Судя лишь по одним этим отличиям учения поморского от учения федосеевского, можно до некоторой степени объяснить себе причины прежнего правительственного неблаговоления к федосеевцам. Но оснований и смысла преследования скромнейших и верноподданнейших поморцев, обижаемых властью и осмеиваемых за свое «самарянство» своими же братьями раскольниками других согласий, понять невозможно. Это объясняется только разве огульным взглядом на раскол и его тенденции да отсутствием в администрации людей, знакомых с духом раскола.
Однако обе главные беспоповщинские секты, поморцы и федосеевцы, в течение двух веков подвергались совершенно одинаким преследованиям гражданской и духовной полиции, и даже можно сказать, что наивным петербургским поморцам часто доставалось гораздо больнее, чем федосиянам, московские вожаки которых отлично знали топографию домов некоторых влиятельнейших лиц прошедшего времени.
Я упоминаю об этом для того, чтобы заметить несообразность огульного закрытия разом всех первоначальных школ в общинах раскольников разных согласий. Сказав раз, что я не имею основания опровергать заключений, сделанных о духе преподавания в школе Ковылина, где будто бы двумстам мальчикам внушалось «отвращение к церкви и церковникам-никонианам», я позволю себе, однако, указать на раскольничью генерацию, народившуюся тогда, когда уже не существовало зловредной ковылинской школы, да не было и вообще никаких раскольничьих школ.
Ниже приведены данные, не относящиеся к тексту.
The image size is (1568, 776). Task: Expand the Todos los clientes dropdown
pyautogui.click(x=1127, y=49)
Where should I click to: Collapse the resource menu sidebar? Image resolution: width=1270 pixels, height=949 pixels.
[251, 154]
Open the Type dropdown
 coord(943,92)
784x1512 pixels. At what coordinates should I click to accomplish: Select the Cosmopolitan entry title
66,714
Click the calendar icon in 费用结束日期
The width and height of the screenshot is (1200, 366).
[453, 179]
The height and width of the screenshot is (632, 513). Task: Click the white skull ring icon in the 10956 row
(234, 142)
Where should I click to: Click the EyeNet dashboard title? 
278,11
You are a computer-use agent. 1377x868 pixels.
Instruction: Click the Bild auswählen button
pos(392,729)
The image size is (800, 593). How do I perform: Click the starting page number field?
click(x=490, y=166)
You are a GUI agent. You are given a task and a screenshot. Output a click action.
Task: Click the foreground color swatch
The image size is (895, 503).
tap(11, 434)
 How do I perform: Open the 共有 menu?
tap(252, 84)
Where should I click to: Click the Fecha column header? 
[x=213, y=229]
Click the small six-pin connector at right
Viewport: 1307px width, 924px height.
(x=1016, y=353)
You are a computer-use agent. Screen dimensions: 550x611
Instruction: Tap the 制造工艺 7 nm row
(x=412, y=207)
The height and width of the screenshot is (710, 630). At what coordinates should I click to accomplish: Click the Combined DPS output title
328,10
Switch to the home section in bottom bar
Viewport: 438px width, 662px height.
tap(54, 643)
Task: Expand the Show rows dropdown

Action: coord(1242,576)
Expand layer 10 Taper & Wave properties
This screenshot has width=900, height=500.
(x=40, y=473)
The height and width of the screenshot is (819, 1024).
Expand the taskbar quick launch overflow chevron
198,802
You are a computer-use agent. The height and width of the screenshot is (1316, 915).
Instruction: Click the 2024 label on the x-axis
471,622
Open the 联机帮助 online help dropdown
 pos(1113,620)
Генерация эта взросла в круглом невежестве и воспитала в себе сугубое «отвращение к церкви и церковникам-никонианам». Тут дело совсем не в школе…
Поездке моей в Ригу, как уже сказано, предшествовало заявленное раскольниками поморского согласия желание усвоить себе порядки рижской общины и завести школы по образцу рижских раскольничьих школ.
Зная из истории раскола нравственную связь рижских раскольников с московским Преображенским кладбищем, я никак не мог понять, как возникло у поморцев сочувствие к общине, приверженной федосеевщине, и, выехав из Петербурга, не поехал прямо в Ригу, а остановился сначала в Пскове.
ПСКОВ
Здесь, благодаря содействию одного старого моего товарища, я сошелся с купцом X., человеком весьма здравомыслящим, очень богатым, большим ревнителем раскола и, кажется, несомненным другом властей, à lа Ковылин. Этот Меттерних «древлего благочестия» ни о ком не говорит худо, ни о православном архиерее, ни о властях, ни о «Колоколе» и его редакторе. У него все хорошие люди, и все это выходит так ладно, что, например, и власти, обруганные в «Колоколе», совсем правы, и «Колокол» ни в чем не виноват. Так и до всего. За то он у всех и в чести, и в милости, и в силе, и даже в славе: у раскольников он столп, за который все стараются держаться и который сами все подпирают. Отец его много пострадал за веру и, спокойно вынося все гонения, удержал своим примером других, изнемогавших под тягостью правительственного преследования. Сын идет дорогою своего отца.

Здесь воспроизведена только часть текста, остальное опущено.